Yes, but when he committed his plagiarization he was apparently reciting from memory in an apparent attempt at deluding his fawning Obamatons into thinking the words were his, and not from a speech prepared by one of his writers.
Several reporters who usually follow Mrs. Clinton teased that his speech was "boring" and at one point the crowd seemed restless. But once the Democrats began to respond to Mr. Obama, his voice rose and he scrapped most of his prepared remarks.
Toward the end of his more than 40-minute speech, Mr. Obama boomed a response to the Clinton critique of his candidacy as not substantive:
"The most important thing that we can do right now is to re-engage the American people in the process of governance," he said. "Don't tell me words don't matter. 'I have a dream' - just words? 'We hold these truths to be self evident that all men are created equal.' Just words? 'We have nothing to fear but fear itself?' Just words, just speeches?"
That passage, and several others, were not part of his prepared remarks.
Deval Patrick tried to bail him out, but even those efforts fell short.
Yes, but when he committed his plagiarization
You are flogging a dead horse.

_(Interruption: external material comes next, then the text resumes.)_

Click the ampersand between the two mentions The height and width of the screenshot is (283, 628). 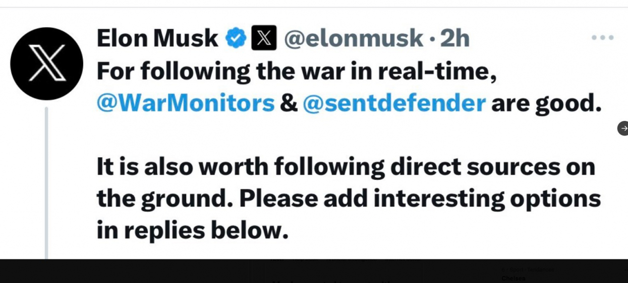pos(289,104)
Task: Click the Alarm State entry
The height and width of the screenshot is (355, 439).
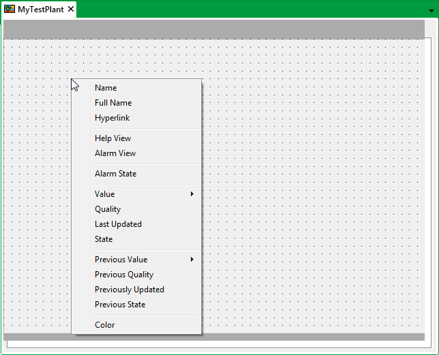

Plagiarism is supposed to have an aggrieved party, a victim. In this case it is quite obvious that Hillary went on the attack before confirming that Deval Patrick shared her outrage. When political colleagues collude, it is not plagiarism.
Now, please define this "substance" that you feel Obama is lacking?

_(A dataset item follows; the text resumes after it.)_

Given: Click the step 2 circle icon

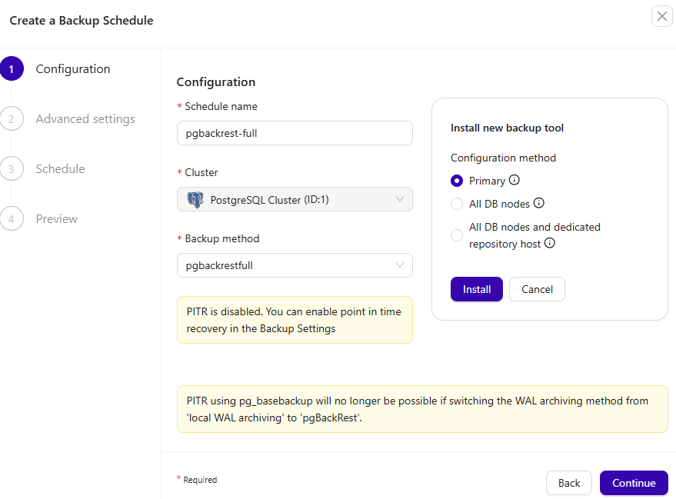Looking at the screenshot, I should (12, 119).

And tell me this, as someone who once accused me of anti-Americanism because I loathed Republican policies - which you pointed out had been supported by 51% of your population - if these same "fawning Obamatons" elect this man as your next President, will the same charge of anti-Americanism apply to yourself? Or will you now admit that you were talking crap and that it is possible to oppose a political movement without despising an entire population?